[Rows of pointing data]
..........

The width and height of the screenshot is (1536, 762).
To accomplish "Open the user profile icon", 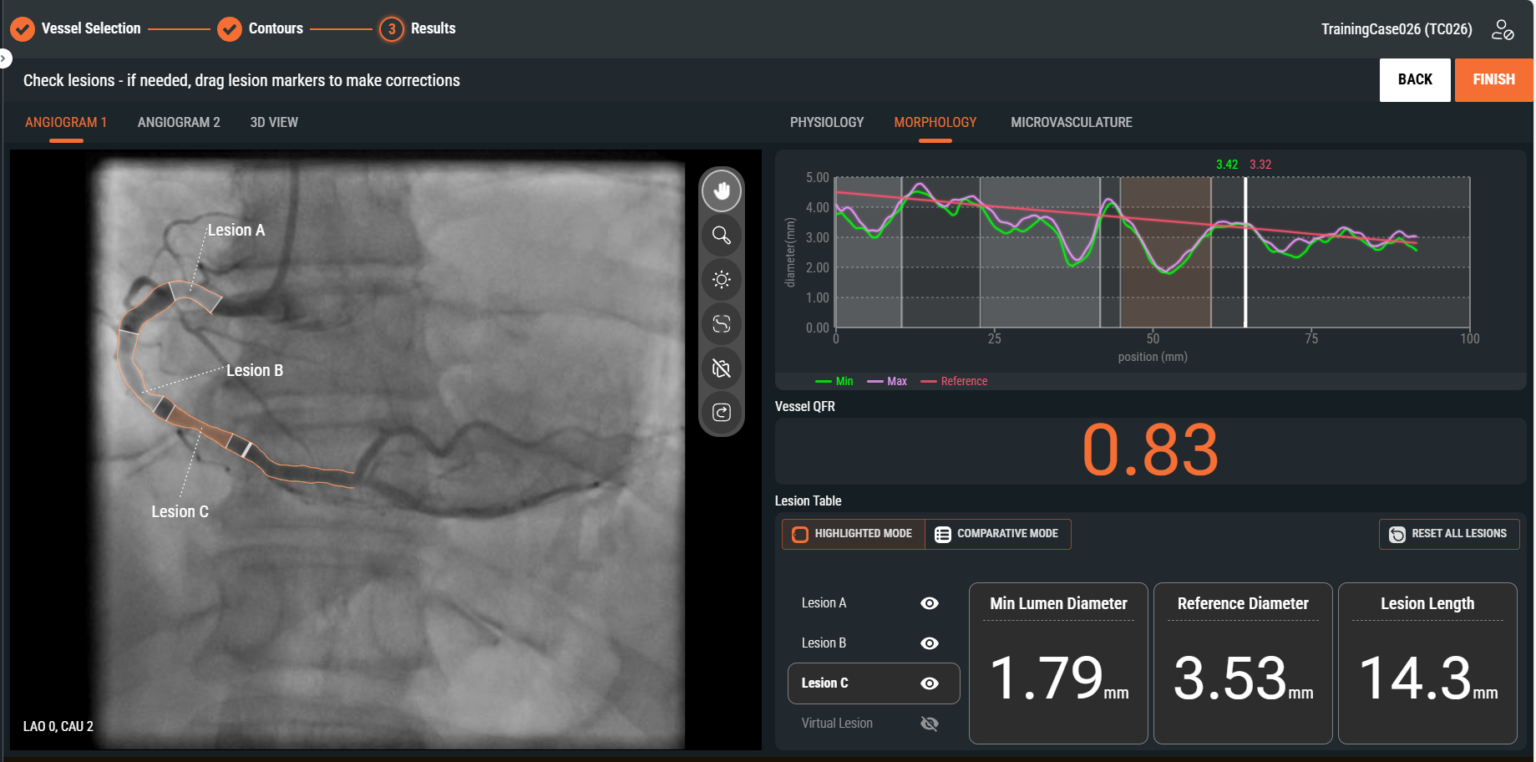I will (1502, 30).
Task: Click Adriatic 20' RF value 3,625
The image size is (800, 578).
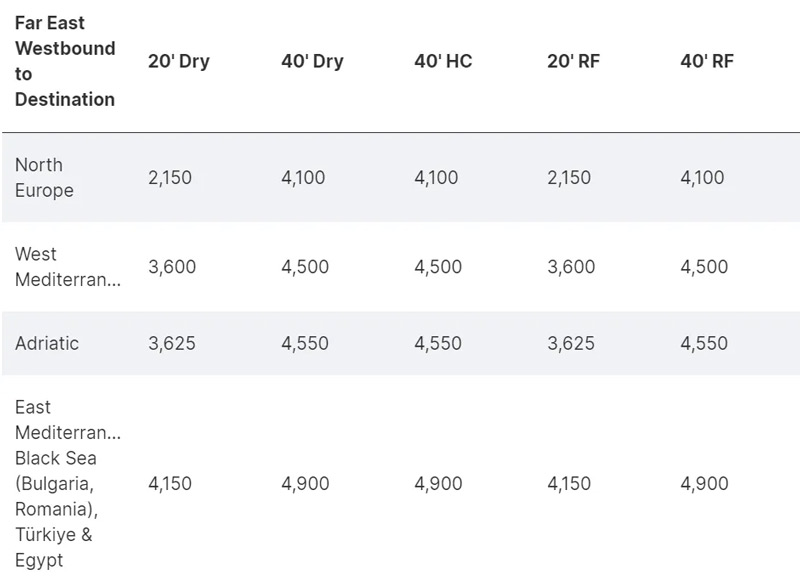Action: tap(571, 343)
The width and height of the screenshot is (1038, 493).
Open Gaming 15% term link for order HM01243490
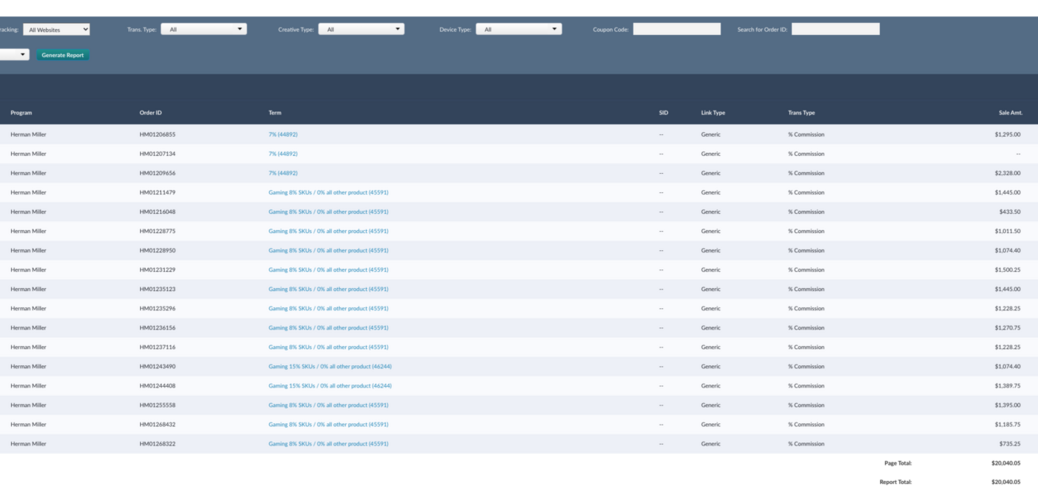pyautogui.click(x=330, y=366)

..........

Your instructions:
Copy everything from the line containing "The width and height of the screenshot is (1038, 493)." down to the end of the records, swapping "link" for "button" and changing nothing else. Leave the pictures out of your copy.

Result of this task:
The width and height of the screenshot is (1038, 493).
Open Gaming 15% term button for order HM01243490
pyautogui.click(x=330, y=366)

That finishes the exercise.